### Exercise task 1
Please check each statement against the article about Kim Davis and answer yes or no, quoting the words of the article that settle it: (a) Davis spent five days behind bars in early September. (b) Davis was honored on Friday morning. (c) Davis announced she is leaving the Republican Party to become a Democrat.
### Exercise task 2
In the article about Kim Davis, copy everything from "LOUISVILLE, Ky. —" down to "abandoned by Democrats.", swapping "Friday night" for "Friday evening".
### Exercise task 3
According to the article about Kim Davis, which group honored her in Washington?

### Quoted text
__________
Antigay conservative group honors Kim Davis in DC
In this Sept. 8, 2015, file photo, Rowan County Clerk Kim Davis, with Republican presidential candidate Mike Huckabee at her side, greets the crowd after being released from the Carter County Detention Center, in Grayson, Ky. Davis, hauled to jail for defying a series of federal court orders and refusing to issue marriage licenses to same-sex couples, filed a 40-page court document Thursday, Sept. 24, blaming Kentucky governor Steve Beshear for all her legal woes.
In this Sept. 8, 2015, file photo, Rowan County Clerk Kim Davis, with Republican presidential candidate Mike Huckabee at her side, greets the crowd after being released from the Carter County Detention Center, in Grayson, Ky. Davis, hauled to jail for defying a series of federal court orders and refusing to issue marriage licenses to same-sex couples, filed a 40-page court document Thursday, Sept. 24, blaming Kentucky governor Steve Beshear for all her legal woes. AP Photo/Timothy D. Easley, File

LOUISVILLE, Ky. — Defiant Kentucky clerk Kim Davis stood on a stage in a Washington, D.C., hotel Friday night and spread her arms triumphantly.

“I am only one, but we are many,” she exclaimed to the crowd, and thanked God for the courage to continue her crusade against gay marriage.

Davis, who spent five days behind bars in early September for violating a federal court order, was honored by conservative lobbying group Family Research Council Friday night for refusing to issue marriage licenses to same-sex couples despite the Supreme Court’s decision in June that effectively legalized gay marriage across the nation.

Earlier in the day, Davis, a lifelong Democrat, announced she is switching to the Republican Party because she feels abandoned by Democrats.

“I’ve always been a Democrat, but the party left me,” Davis said, according to the law firm representing her.
__________
### Stored data
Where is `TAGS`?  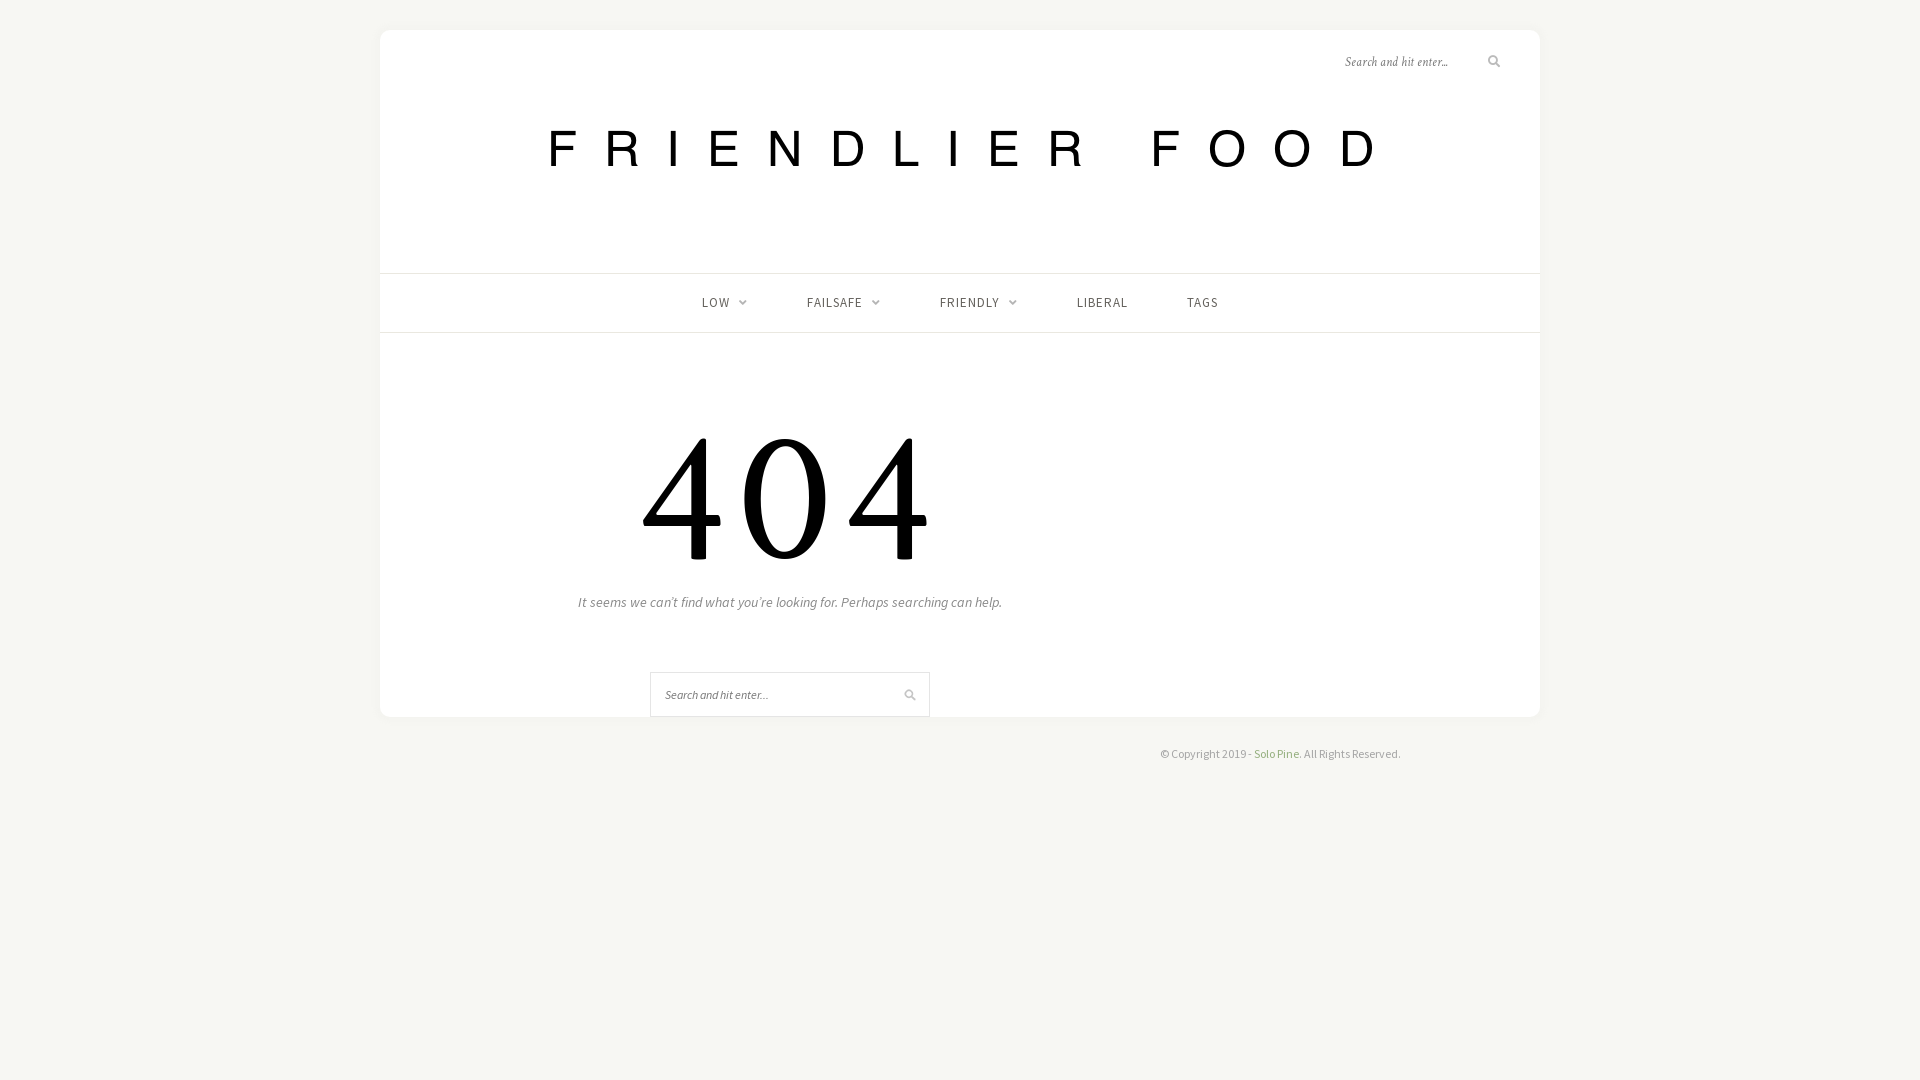 TAGS is located at coordinates (1202, 303).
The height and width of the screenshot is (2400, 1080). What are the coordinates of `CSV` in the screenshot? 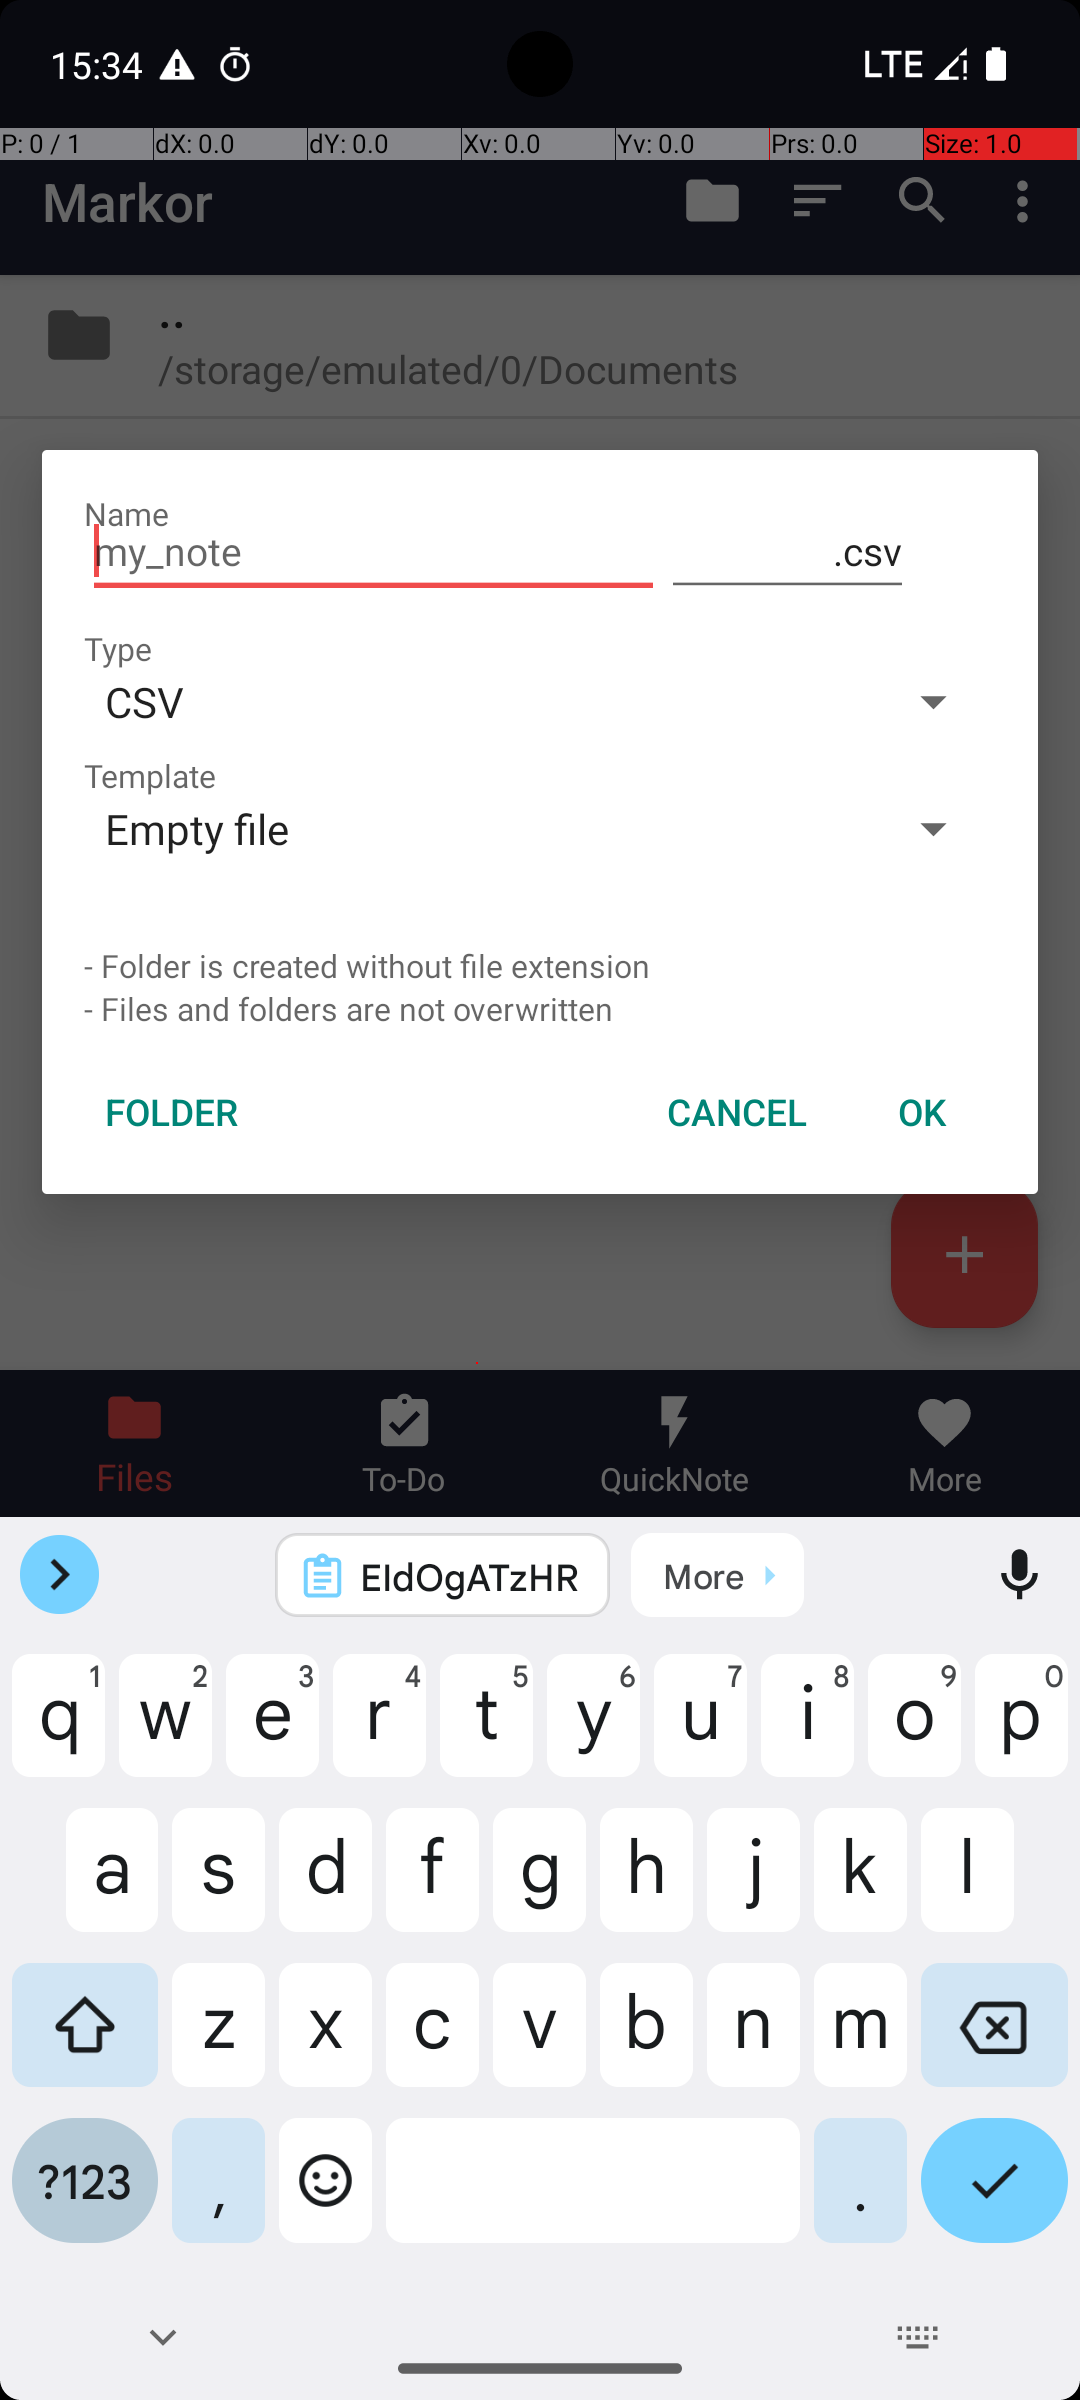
__________
### Result 1
(a) Yes: "who spent five days behind bars in early September"
(b) No: "was honored by conservative lobbying group Family Research Council Friday night"
(c) No: "Davis, a lifelong Democrat, announced she is switching to the Republican Party"

### Result 2
LOUISVILLE, Ky. — Defiant Kentucky clerk Kim Davis stood on a stage in a Washington, D.C., hotel Friday evening and spread her arms triumphantly.

“I am only one, but we are many,” she exclaimed to the crowd, and thanked God for the courage to continue her crusade against gay marriage.

Davis, who spent five days behind bars in early September for violating a federal court order, was honored by conservative lobbying group Family Research Council Friday evening for refusing to issue marriage licenses to same-sex couples despite the Supreme Court’s decision in June that effectively legalized gay marriage across the nation.

Earlier in the day, Davis, a lifelong Democrat, announced she is switching to the Republican Party because she feels abandoned by Democrats.

### Result 3
The conservative lobbying group Family Research Council.